● **The problem**:
Every line from the one containing "At what coordinates" to the last line of the listing below should be given again exactly.

● **Exercise data**:
-------
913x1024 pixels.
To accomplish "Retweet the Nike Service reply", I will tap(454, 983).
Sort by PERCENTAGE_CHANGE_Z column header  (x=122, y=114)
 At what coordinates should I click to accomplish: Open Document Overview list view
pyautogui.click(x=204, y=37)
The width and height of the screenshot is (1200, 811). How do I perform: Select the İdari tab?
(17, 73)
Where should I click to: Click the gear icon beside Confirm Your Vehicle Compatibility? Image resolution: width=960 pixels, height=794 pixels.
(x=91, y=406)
-------
● **Task output**:
 At what coordinates should I click to accomplish: Open Document Overview list view
pyautogui.click(x=204, y=37)
The width and height of the screenshot is (1200, 811). How do I perform: Select the İdari tab?
(17, 73)
Where should I click to: Click the gear icon beside Confirm Your Vehicle Compatibility? Image resolution: width=960 pixels, height=794 pixels.
(x=91, y=406)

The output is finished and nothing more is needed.